WHAT YOU ARE ASKED TO DO. In the records below, some lines contain the word "agent". Copy each of them.

Saved data entries
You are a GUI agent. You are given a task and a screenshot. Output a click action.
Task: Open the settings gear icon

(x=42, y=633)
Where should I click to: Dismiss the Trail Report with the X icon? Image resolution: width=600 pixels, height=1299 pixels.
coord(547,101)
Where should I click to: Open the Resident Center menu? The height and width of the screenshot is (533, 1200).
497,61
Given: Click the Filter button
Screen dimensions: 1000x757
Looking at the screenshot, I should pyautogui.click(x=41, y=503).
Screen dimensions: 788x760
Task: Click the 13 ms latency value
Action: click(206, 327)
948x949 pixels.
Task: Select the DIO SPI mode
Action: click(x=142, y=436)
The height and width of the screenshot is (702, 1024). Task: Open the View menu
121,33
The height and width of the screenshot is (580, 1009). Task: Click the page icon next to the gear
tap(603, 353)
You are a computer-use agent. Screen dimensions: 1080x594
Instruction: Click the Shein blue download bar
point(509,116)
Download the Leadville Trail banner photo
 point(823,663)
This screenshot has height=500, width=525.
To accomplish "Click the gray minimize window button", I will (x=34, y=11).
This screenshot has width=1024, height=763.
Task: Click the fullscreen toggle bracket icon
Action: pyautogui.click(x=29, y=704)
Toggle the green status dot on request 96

EXPECTED OUTPUT.
You are a GUI agent. You are given a task and a screenshot. Output a click action.
You are a computer-use agent. Screen dimensions: 1080x594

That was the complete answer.